¿Sabemos realmente qué nos gusta?

April 30, 2008

Los gustos a lo largo de la historia son condicionados por el lugar en el que vivimos y por la presión social que tenemos de cumplir con ciertas cosas, aceptadas como normal.

Cuando vivimos en una sociedad o grupo que nos repite cada dos segundos qué es lo que nos gusta, lo que es lindo, cuáles son nuestros deseos y que cosas no lo son, es muy difícil que el individuo realmente sepa cuáles son sus gustos y deseos.

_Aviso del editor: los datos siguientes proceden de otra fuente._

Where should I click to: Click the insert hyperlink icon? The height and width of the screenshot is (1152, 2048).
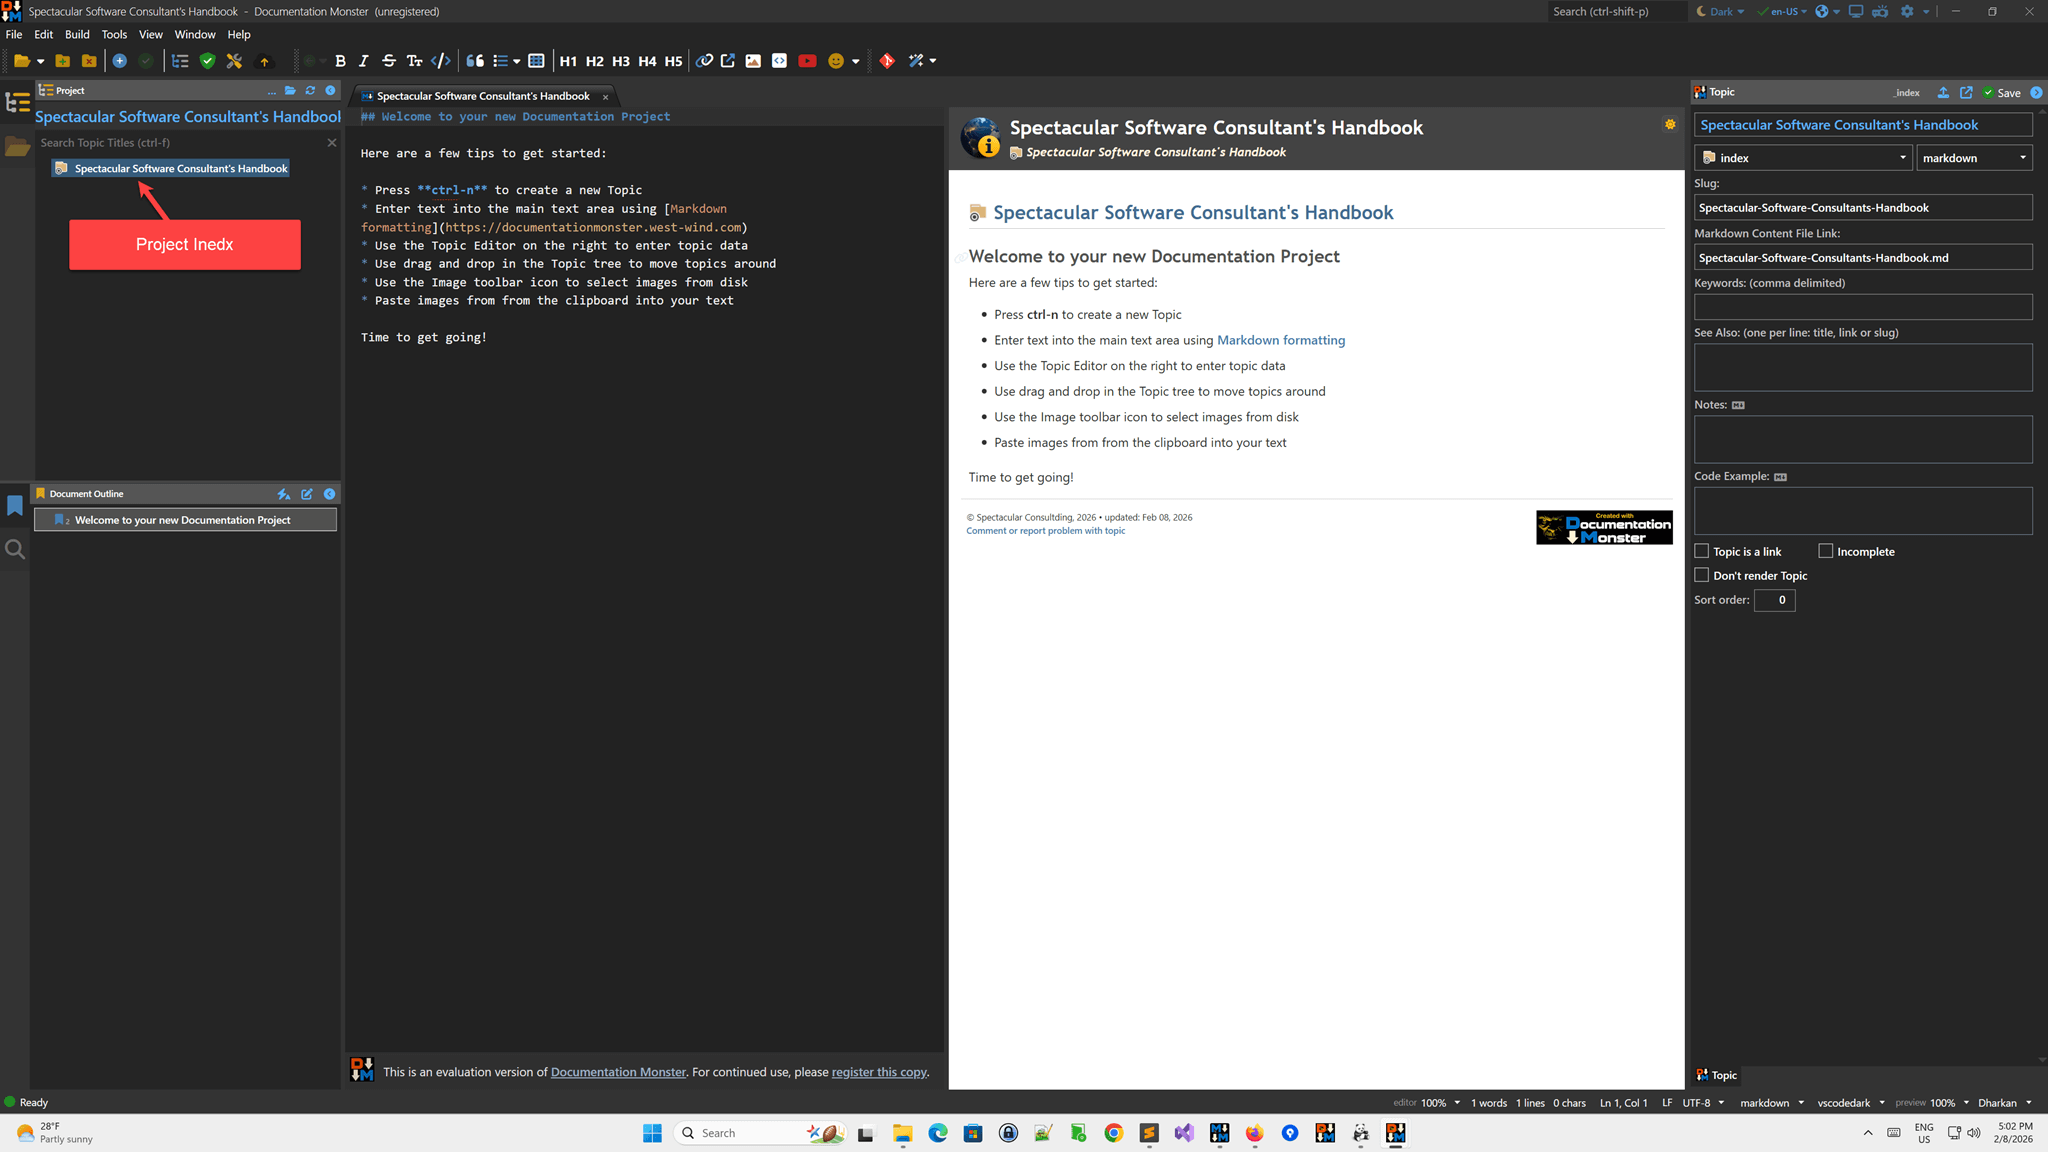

Apropiamos como gustos reales lo que otros nos han repetido hasta el cansancio, desde la familia, los amigos, los diferentes grupos, hasta la publicidad y la televisión. Cuando esos gustos coinciden con lo que realmente sentimos, no hay problemas, pero muchas veces esa igualdad no existe.

Esas veces en las que uno no puede distinguir lo que prefiere, por estar confundido entre lo que se asume como gustos, y lo que se desea interiormente, resultan difíciles de superar y generan un sentimiento de incomodidad y confusión. Así encontramos a hombres que estaban saliendo con alguna mujer por el hecho de que era la más deseada del grupo y todos le comentaban lo afortunado que era por estar con la más linda, hasta que se dan cuenta de que no era su tipo, que valoraba mas otros atributos u otro tipo de mujer para formar una pareja.

Lo mismo ocurre en ellas, saliendo así con el chico más popular, porque todas lo quieren, o con el médico porque todos le dicen que es un buen partido.

La deseabilidad social y las presiones de los grupos nos pueden llevar a estar con alguien o hacer ciertas cosas que realmente no deseamos pero las hacemos por seguir perteneciendo a un grupo o para sentirnos observados o envidiados.

Cuando esto ocurre en la elección de la pareja, puede ocurrir que no estemos eligiendo lo que realmente nos guste, y estar aceptando compartir momentos con alguien por una presión social, o porque el grupo lo ha aceptado. Esto acarrea infinidad de problemas posteriores, ya que viviremos con alguien con la cual, al tiempo, encontraremos diferencias insubsanables. Lo mismo cuando buscamos una pareja “presentable” a los padres o a los amigos, dejando de lado lo que realmente nos gusta a nosotros.

Otro ejemplo de lo que la presión social puede llegar a lograr, se da en el caso de los homosexuales, que pueden demorar más tiempo en darse cuenta de su auténtica orientación sexual, incluso nunca se den cuenta, o no se animen a exteriorizarla.

Nuestro consejo es que reveamos internamente que es lo que realmente sentimos y preferimos. Analizar cuál es nuestro tipo ideal de persona a ser, y persona a tener al lado, e indagar cuan influenciado está nuestro pensamiento.